1. As a movie, The Bachelor and the Bobby-Soxer can’t hold a candle to either Body and Soul or Shoeshine. This is the definition of light and fluffy nonsense, and it doesn’t make any sense on its face. That’s okay, though, because we pretty much know that going in. The ridiculousness of the plot works because we expect it to be ridiculous. This is a farce, and it’s a very good farce that is sold as well as it can be by a great cast. Sure, we know where it’s going, but the screenplay makes it a joy getting there. I have no real issues with this as Oscar’s choice.

Final Analysis


  1. Ah, I see where you're coming from with this. Personally, I would've chosen Monsieur Verdoux though I haven't seen a lot of films that year. I know why Black Narcissus wasn't picked as it was based on a book.

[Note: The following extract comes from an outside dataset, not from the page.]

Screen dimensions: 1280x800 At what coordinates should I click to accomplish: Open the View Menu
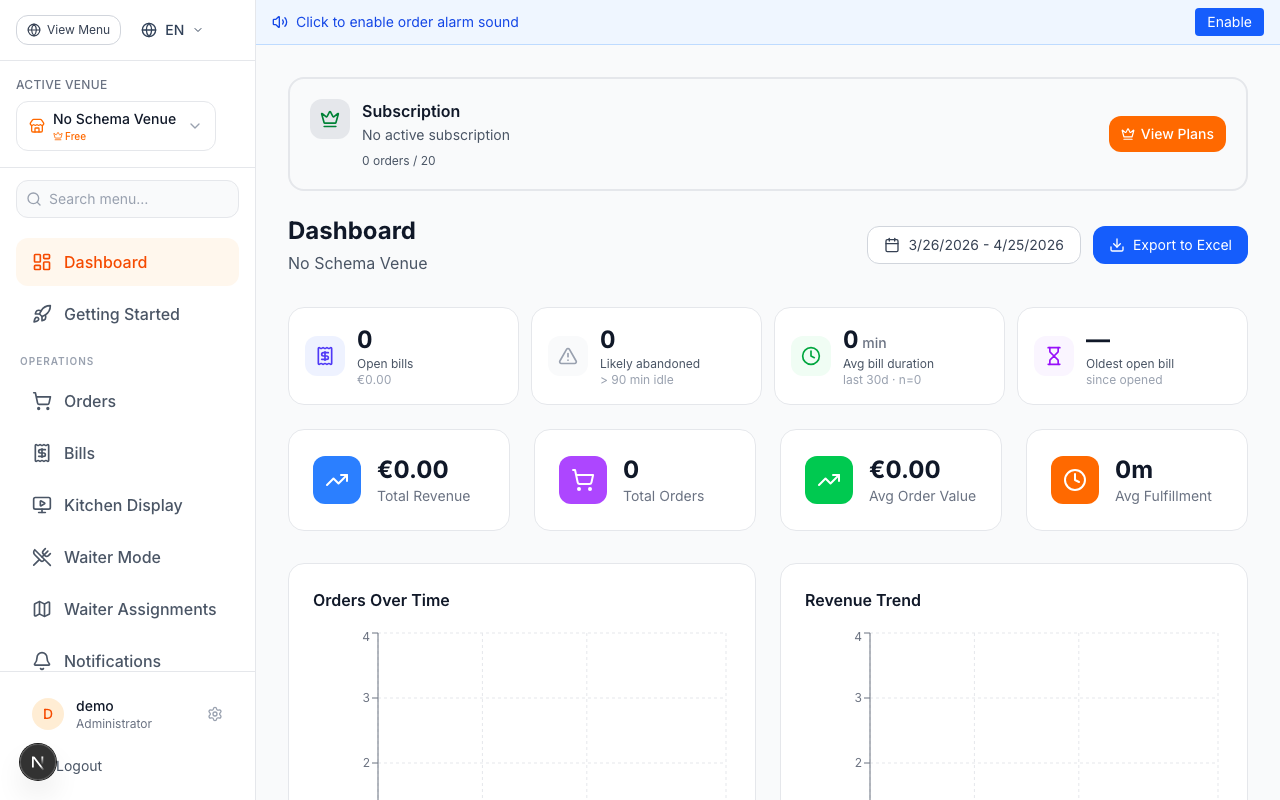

    What about Record of a Tenement Gentleman by Yasujiro Ozu and co-writer Tadao Ikeda as that is the only other film from what I've seen in 1947 that is an original script?

    1. Evidently it is. I haven't seen it, though.

      I realize I'm very much in the minority on Monsieur Verdoux and I'm okay with that.

  2. 1947 was a very thin year in most categories. This one in particular. What a step down from 46.

    1. Yeah, there are good years and bad years. This appears to be a very weak year in general. That said, there are some real highlights--just not in this category.

  3. I love, love, LOVE The Bachelor and the Bobby-Soxer and I love that it won. Usually comedies are shunted to the side seen as lesser achievements which is so odd since good comedy is such a tricky balancing act. This is the definition of silly, albeit played by super professionals ideally cast, but it's a joy from beginning to end. Cary & Myrna had other great comedies in their careers but this is I think without question Shirley Temple's best adult film and performance.

    Even with the very good films you suggested as substitutions B&B would still be my pick.

    I can't agree about it being a thin year though. This is one of the top noir years, perhaps it's not 1939 in terms of enduring well-known classics but there were a slew of wonderful films made this year.

    1. Thin in this category, for what I've seen. The majority of the movies I like from this year are adapted.

  4. What a bunch of duds! I like the top three of your nominees but not necessarily for their screenplay. Hate Monsieur Verdoux with a passion. Can't say I'm crazy about Possessed and haven't seen Smash-Up. These writing categories are certainly a pain, no?

    1. They are. It's weird, because this is a pretty solid year for adapted screenplays.